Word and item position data

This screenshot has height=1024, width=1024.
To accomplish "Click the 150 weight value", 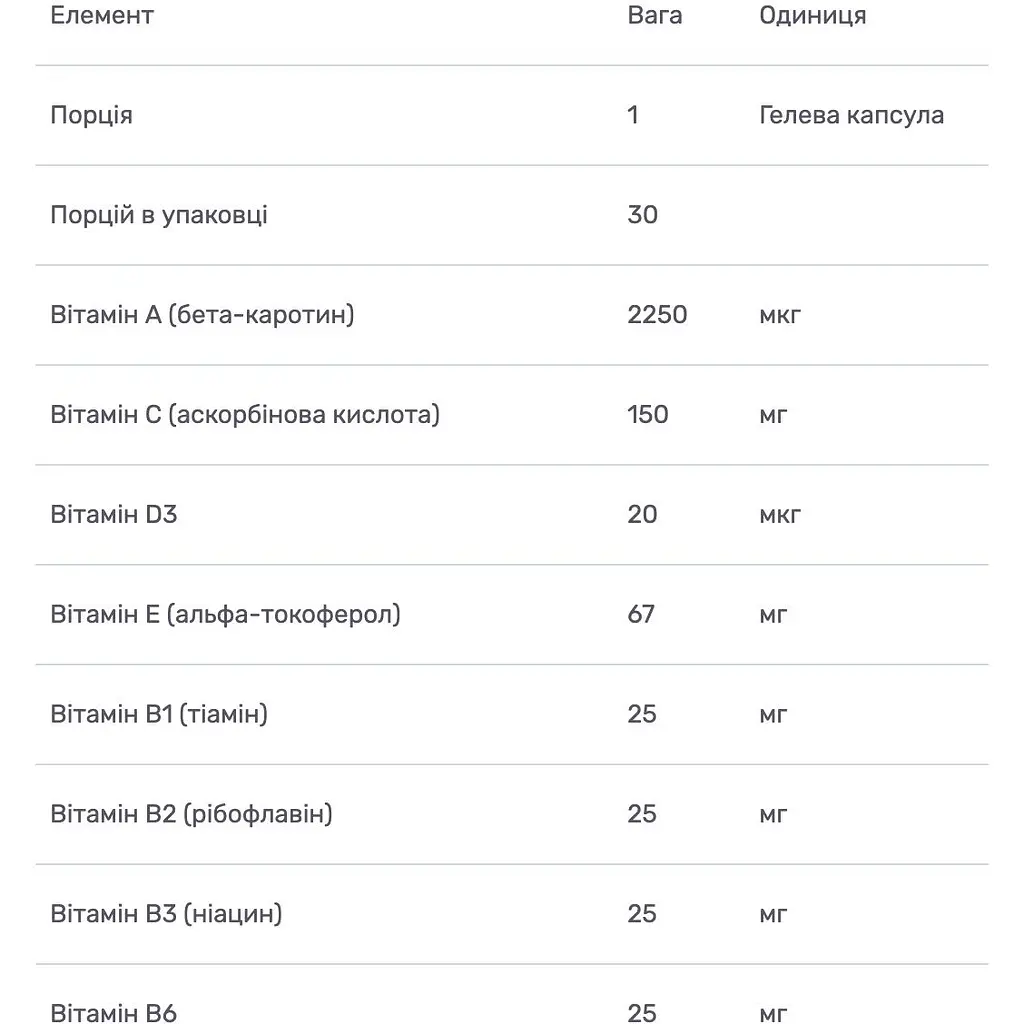I will point(648,415).
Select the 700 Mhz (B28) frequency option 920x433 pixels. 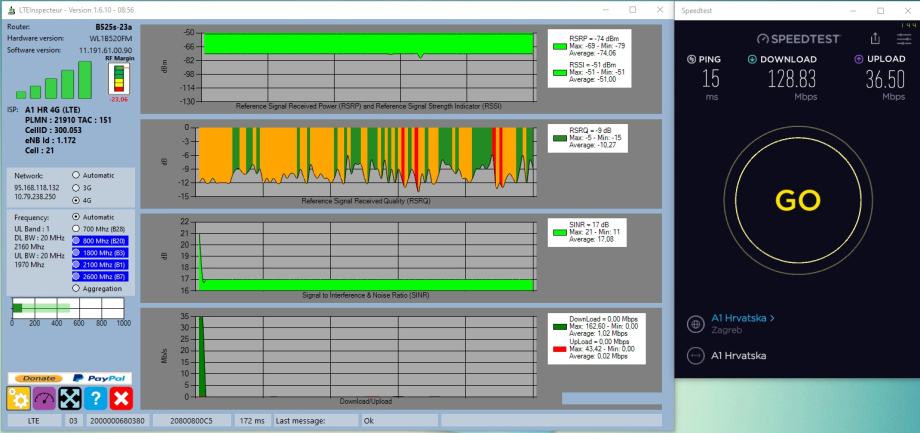[76, 229]
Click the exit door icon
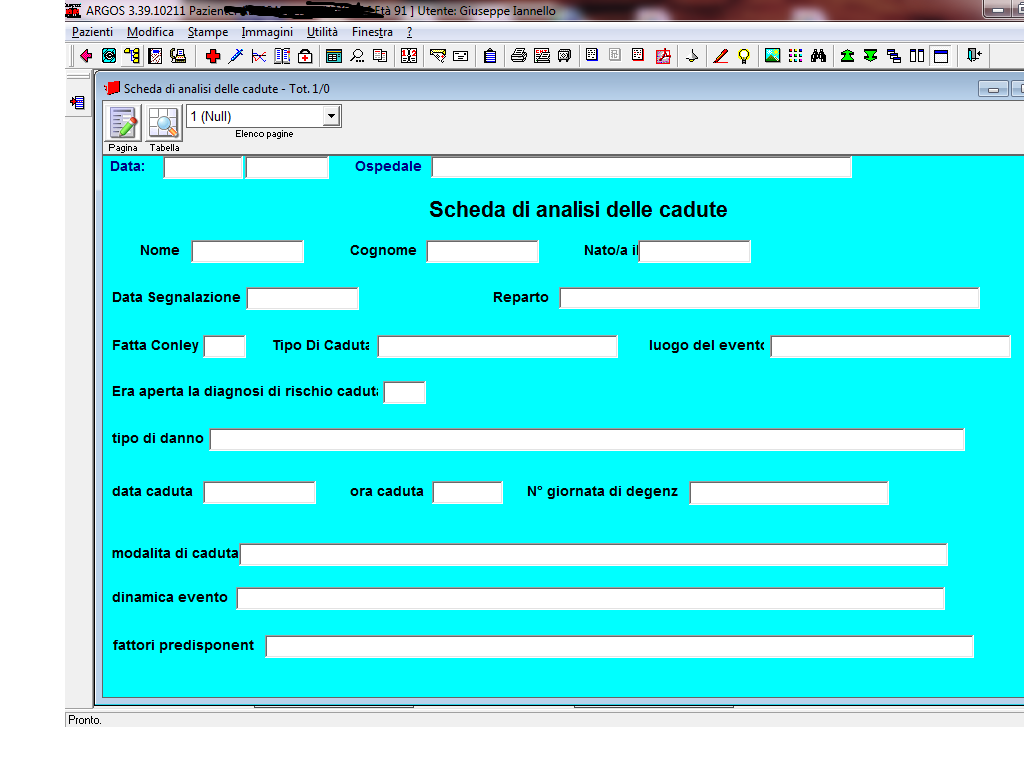 pyautogui.click(x=973, y=56)
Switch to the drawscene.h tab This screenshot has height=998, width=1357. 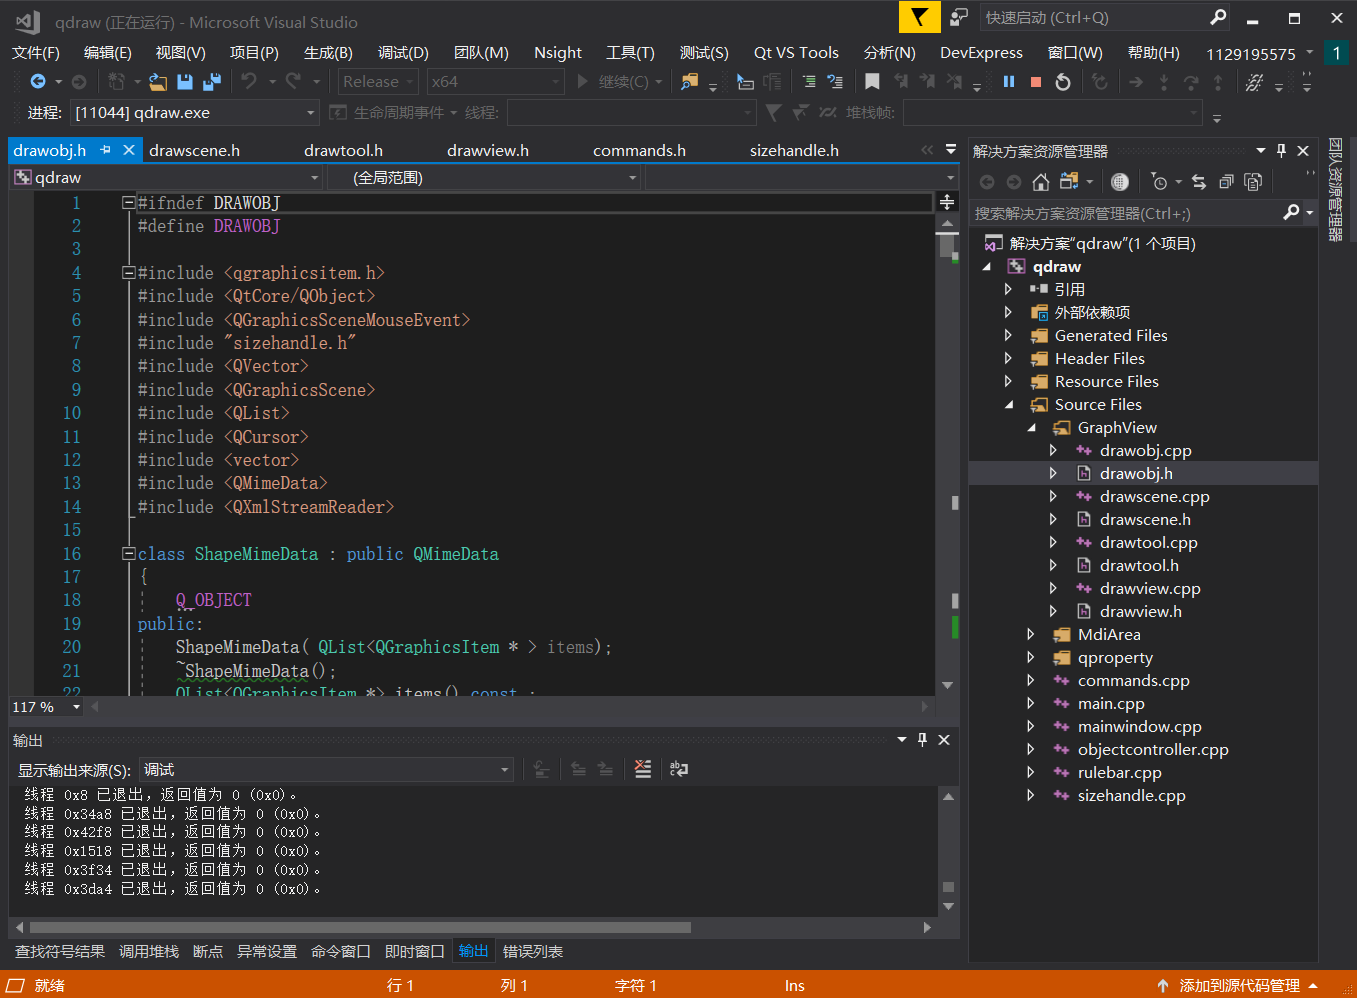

** Problem to work on **
Reproduce everything from the line containing "Click the exit door icon" down to the end of the records, requests included. Multiply each coordinate in the answers by 0.4, round to whole numbers with halves going up, and leave the pictures out of your answer.

** Output of the task **
Click the exit door icon
 pyautogui.click(x=389, y=22)
Switch to the drawscene.h tab This screenshot has height=998, width=1357. 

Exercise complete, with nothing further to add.